▶ **TASK GOAL**
Please quote exactly the opening lines of the data, from the first line to the one where "Task: Click the Swedish flag beside 홈 E." appears.
===
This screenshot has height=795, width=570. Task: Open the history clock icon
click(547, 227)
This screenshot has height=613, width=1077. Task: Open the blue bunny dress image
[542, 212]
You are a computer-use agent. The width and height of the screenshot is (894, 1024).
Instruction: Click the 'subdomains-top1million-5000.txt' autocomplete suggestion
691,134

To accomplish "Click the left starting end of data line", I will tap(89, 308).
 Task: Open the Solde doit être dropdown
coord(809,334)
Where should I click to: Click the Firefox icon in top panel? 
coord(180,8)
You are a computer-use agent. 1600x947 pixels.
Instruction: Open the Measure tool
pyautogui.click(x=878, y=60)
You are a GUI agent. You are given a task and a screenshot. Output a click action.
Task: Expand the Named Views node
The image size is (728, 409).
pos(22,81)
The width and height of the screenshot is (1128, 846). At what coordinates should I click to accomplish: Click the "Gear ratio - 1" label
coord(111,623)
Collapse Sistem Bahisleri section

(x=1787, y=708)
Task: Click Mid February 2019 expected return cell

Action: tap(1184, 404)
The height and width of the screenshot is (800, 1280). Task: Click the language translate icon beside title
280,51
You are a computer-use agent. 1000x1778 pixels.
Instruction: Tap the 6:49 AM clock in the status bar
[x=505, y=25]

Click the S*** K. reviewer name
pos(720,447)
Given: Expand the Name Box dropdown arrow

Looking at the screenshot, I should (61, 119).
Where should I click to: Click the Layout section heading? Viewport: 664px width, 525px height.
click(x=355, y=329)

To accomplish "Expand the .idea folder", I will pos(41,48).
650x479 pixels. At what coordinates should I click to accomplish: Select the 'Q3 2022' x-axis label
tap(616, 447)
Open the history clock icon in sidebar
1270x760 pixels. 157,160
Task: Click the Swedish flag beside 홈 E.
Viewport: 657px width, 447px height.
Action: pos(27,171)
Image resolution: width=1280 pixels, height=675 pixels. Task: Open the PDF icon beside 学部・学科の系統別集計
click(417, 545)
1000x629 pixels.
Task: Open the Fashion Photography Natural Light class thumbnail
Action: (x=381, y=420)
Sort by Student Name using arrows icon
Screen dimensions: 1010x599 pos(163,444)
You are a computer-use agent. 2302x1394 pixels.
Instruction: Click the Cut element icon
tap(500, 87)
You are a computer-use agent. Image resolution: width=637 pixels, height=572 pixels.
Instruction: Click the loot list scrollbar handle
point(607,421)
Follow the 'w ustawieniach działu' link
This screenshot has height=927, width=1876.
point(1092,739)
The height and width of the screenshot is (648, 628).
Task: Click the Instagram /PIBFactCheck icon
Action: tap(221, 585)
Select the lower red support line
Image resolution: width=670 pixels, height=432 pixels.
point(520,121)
===
▶ **FINAL ANSWER**
This screenshot has height=795, width=570. Task: Open the history clock icon
click(547, 227)
This screenshot has height=613, width=1077. Task: Open the blue bunny dress image
[542, 212]
You are a computer-use agent. The width and height of the screenshot is (894, 1024).
Instruction: Click the 'subdomains-top1million-5000.txt' autocomplete suggestion
691,134

To accomplish "Click the left starting end of data line", I will tap(89, 308).
 Task: Open the Solde doit être dropdown
coord(809,334)
Where should I click to: Click the Firefox icon in top panel? 
coord(180,8)
You are a computer-use agent. 1600x947 pixels.
Instruction: Open the Measure tool
pyautogui.click(x=878, y=60)
You are a GUI agent. You are given a task and a screenshot. Output a click action.
Task: Expand the Named Views node
The image size is (728, 409).
pos(22,81)
The width and height of the screenshot is (1128, 846). At what coordinates should I click to accomplish: Click the "Gear ratio - 1" label
coord(111,623)
Collapse Sistem Bahisleri section

(x=1787, y=708)
Task: Click Mid February 2019 expected return cell

Action: tap(1184, 404)
The height and width of the screenshot is (800, 1280). Task: Click the language translate icon beside title
280,51
You are a computer-use agent. 1000x1778 pixels.
Instruction: Tap the 6:49 AM clock in the status bar
[x=505, y=25]

Click the S*** K. reviewer name
pos(720,447)
Given: Expand the Name Box dropdown arrow

Looking at the screenshot, I should (61, 119).
Where should I click to: Click the Layout section heading? Viewport: 664px width, 525px height.
click(x=355, y=329)

To accomplish "Expand the .idea folder", I will pos(41,48).
650x479 pixels. At what coordinates should I click to accomplish: Select the 'Q3 2022' x-axis label
tap(616, 447)
Open the history clock icon in sidebar
1270x760 pixels. 157,160
Task: Click the Swedish flag beside 홈 E.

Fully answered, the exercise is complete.